*DIRECTIONS FOR THIS TASK:*
The data below is to be set down again exactly as written.

*GIVEN ENTRIES:*
----------------
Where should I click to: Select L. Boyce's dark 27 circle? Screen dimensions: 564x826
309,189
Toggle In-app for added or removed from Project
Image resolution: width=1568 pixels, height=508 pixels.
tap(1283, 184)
----------------
*OUTPUT OF THE EXERCISE:*
Where should I click to: Select L. Boyce's dark 27 circle? Screen dimensions: 564x826
309,189
Toggle In-app for added or removed from Project
Image resolution: width=1568 pixels, height=508 pixels.
tap(1283, 184)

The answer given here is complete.